(Dataset records)

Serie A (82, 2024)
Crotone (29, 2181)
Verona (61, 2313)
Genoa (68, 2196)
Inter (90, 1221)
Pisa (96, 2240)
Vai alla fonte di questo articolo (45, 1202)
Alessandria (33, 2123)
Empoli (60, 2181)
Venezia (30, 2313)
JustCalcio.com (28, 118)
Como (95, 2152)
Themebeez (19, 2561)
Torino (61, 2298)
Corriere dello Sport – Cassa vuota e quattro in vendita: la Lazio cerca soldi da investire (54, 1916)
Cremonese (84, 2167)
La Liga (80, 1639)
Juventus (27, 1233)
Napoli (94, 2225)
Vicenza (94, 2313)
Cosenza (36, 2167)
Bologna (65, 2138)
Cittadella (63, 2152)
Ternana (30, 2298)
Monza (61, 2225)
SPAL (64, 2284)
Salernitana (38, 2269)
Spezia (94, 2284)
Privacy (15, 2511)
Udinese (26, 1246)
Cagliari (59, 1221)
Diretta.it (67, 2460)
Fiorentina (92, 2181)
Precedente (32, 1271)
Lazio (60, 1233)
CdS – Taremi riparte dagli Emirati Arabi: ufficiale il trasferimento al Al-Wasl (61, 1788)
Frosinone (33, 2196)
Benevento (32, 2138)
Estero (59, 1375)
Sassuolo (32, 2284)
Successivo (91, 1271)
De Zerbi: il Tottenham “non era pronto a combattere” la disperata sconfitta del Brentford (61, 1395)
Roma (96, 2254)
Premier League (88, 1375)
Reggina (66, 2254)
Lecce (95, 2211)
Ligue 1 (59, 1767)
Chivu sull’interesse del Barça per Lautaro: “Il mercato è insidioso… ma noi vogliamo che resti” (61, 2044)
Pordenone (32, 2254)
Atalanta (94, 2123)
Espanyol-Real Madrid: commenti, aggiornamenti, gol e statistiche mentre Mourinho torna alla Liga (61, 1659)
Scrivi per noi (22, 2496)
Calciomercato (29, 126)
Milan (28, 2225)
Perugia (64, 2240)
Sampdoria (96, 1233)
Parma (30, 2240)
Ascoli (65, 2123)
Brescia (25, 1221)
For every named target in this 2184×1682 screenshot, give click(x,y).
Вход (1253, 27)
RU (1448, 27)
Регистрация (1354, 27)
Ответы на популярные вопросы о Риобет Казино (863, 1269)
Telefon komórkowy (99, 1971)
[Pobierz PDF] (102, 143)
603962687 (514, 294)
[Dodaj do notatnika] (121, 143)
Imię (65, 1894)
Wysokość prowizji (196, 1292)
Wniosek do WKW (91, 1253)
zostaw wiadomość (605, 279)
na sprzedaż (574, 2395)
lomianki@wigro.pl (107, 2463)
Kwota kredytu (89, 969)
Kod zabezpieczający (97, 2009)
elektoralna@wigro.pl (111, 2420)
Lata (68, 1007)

### Directions
Repeat only the tail of the entries, exactly: the line containing "[Pobierz PDF] (102, 143)" and every line after it, to the end.

### Response
[Pobierz PDF] (102, 143)
603962687 (514, 294)
[Dodaj do notatnika] (121, 143)
Imię (65, 1894)
Wysokość prowizji (196, 1292)
Wniosek do WKW (91, 1253)
zostaw wiadomość (605, 279)
na sprzedaż (574, 2395)
lomianki@wigro.pl (107, 2463)
Kwota kredytu (89, 969)
Kod zabezpieczający (97, 2009)
elektoralna@wigro.pl (111, 2420)
Lata (68, 1007)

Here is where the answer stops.